SAN FRANCISCO – Using the “high level of political consciousness and energy” in the Archdiocese of San Francisco as a kind of backdrop, Archbishop George H. Niederauer issued a pastoral letter on the role of the church in the political arena.
Titled “Religion and Politics 2008,” the document addresses a series of issues including the role and meaning of conscience, the place of abortion and euthanasia in church political involvement and the process of discerning how to vote in situations where candidates clearly hold positions directly opposed to church teaching.
The archbishop said he wanted to released the commentary now “before candidates have been nominated and party platforms completed so that we can look at these questions for their own value, and not misinterpret them as veiled endorsements or condemnations.”
The text quotes frequently from “Faithful Citizenship,” a document revised and issued by the U.S. bishops’ conference during U.S. presidential election cycles.
The statement for the 2008 elections is titled “Forming Consciences for Faithful Citizenship: A Call to Political Responsibility From the Catholic Bishops of the United States.” The bishops approved it Nov. 14. They also endorsed a shorter document, designed as a parish-bulletin insert.
Archbishop Niederauer urged Catholics to read the bishops’ statement and stressed that “it is not a voter’s guide, nor does it endorse particular candidates or parties.”
Using a question-and-answer format for his pastoral, Archbishop Niederauer addressed whether or not churches should even be involved in politics. While church and state “should be independent of each other,” he wrote, “both politicians and religious leaders rightly – and unavoidably – concern themselves with many of the same issues.”
Ethicists and moral teachers address the principles of right and wrong in human behavior, and those principles guide both believers and citizens.”
He cited civil rights and care for the poor and the homeless as common concerns for both church and state.
“A recent Vatican document makes the point that the political sphere has a ‘rightful autonomy … from that of religion and the church – but not from that of morality,’“ he stated.
Regarding the individual Catholic’s role in the political arena, the archbishop underscored that the church “teaches that all citizens should take an active part in public life.”
“Shrugging cynically and strolling away from any involvement is not a proper response for a follower of Jesus Christ,” he wrote. “Ideally, of course, individual members of a party or movement should transform it by a thoughtful application of moral principles, rather than being transformed by it.”
The archbishop, who heads the U.S. bishops’ communications committee, said, “Education, public safety and law enforcement, health care, and so many essential matters depend for their quality on the direct participation of citizens in the political process.”
On the question of whether a Catholic can in good conscience vote for a candidate “who takes a position directly opposed to Catholic moral teaching,” Archbishop Niederauer turned to “Faithful Citizenship.”
He quoted from a section that states: “There may be times when a Catholic who rejects a candidate’s unacceptable position may decide to vote for that candidate for other morally grave reasons. Voting in this way would be permissible only for truly grave moral reasons, not to advance narrow interests, or partisan preferences or to ignore a fundamental moral evil.
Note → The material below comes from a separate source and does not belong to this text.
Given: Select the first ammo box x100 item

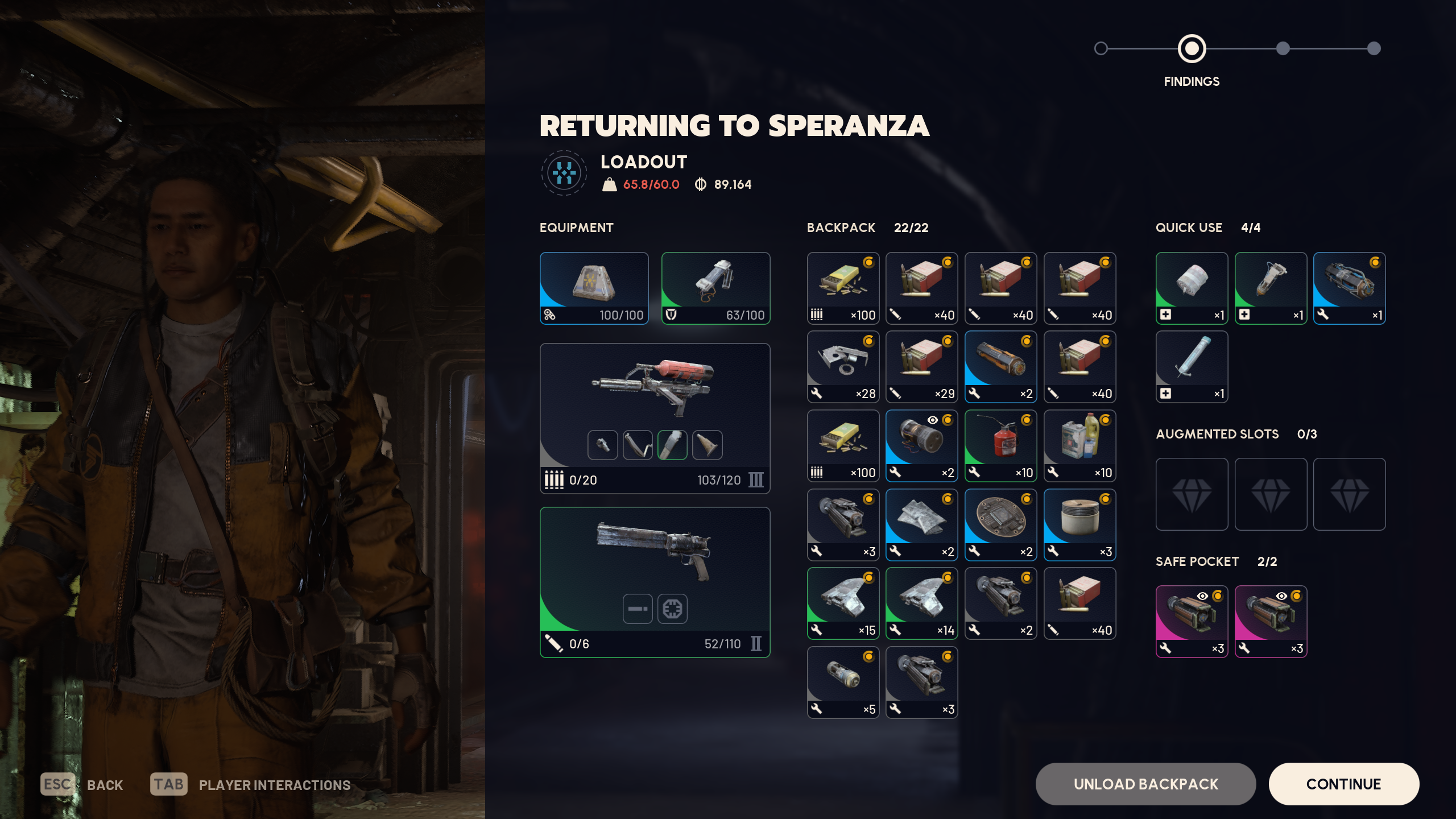Looking at the screenshot, I should pyautogui.click(x=843, y=288).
“When all candidates hold a position in favor of an intrinsic evil, the conscientious voter faces a dilemma,” the document said. “The voter may decide to take the extraordinary step of not voting for any candidate, or after careful deliberation, may decide to vote for the candidate deemed less likely to advance such a morally flawed position and more likely to pursue other authentic human goods.”
Catholics should take with a grain of salt criticism from those who claim the church is bent on “trying to impose its doctrine on the entire community,” the archbishop wrote.
“In this country we can all name newspapers that applaud bishops who oppose the death penalty as courageous moral leaders, and condemn as intrusive dogmatists those same spokesmen when they oppose physician-assisted suicide,” he said.
“Actually, Catholic social teaching does not fit easily into ideologies of ‘right’ and ‘left,’ or the platform of any one political party,” he added. “We do not trim our teaching of fundamental moral principles to fit the demands of our critics, so they in turn blow hot and cold toward us.”
The archbishop stressed that abortion and euthanasia must take a higher priority in decision-making than many other issues.
“For example,” he said, “a politician might say in effect to Catholic voters, ‘Well, I’m with you on raising the minimum wage, so can’t you cut me some slack on abortion and physician-assisted suicide?’“
At the same time, he said, it is incorrect to reduce “Catholic moral and social teaching to one or two issues, and refusing to be concerned about a wide range of issues.”
As examples, he mentioned topics also addressed in “Faithful Citizenship” – racism, torture, unjust immigration policies, hunger, the death penalty and health care.
The text of the U.S. bishops’ “Faithful Citizenship” document can be found online at www.usccb.org/bishops/FCStatement.pdf.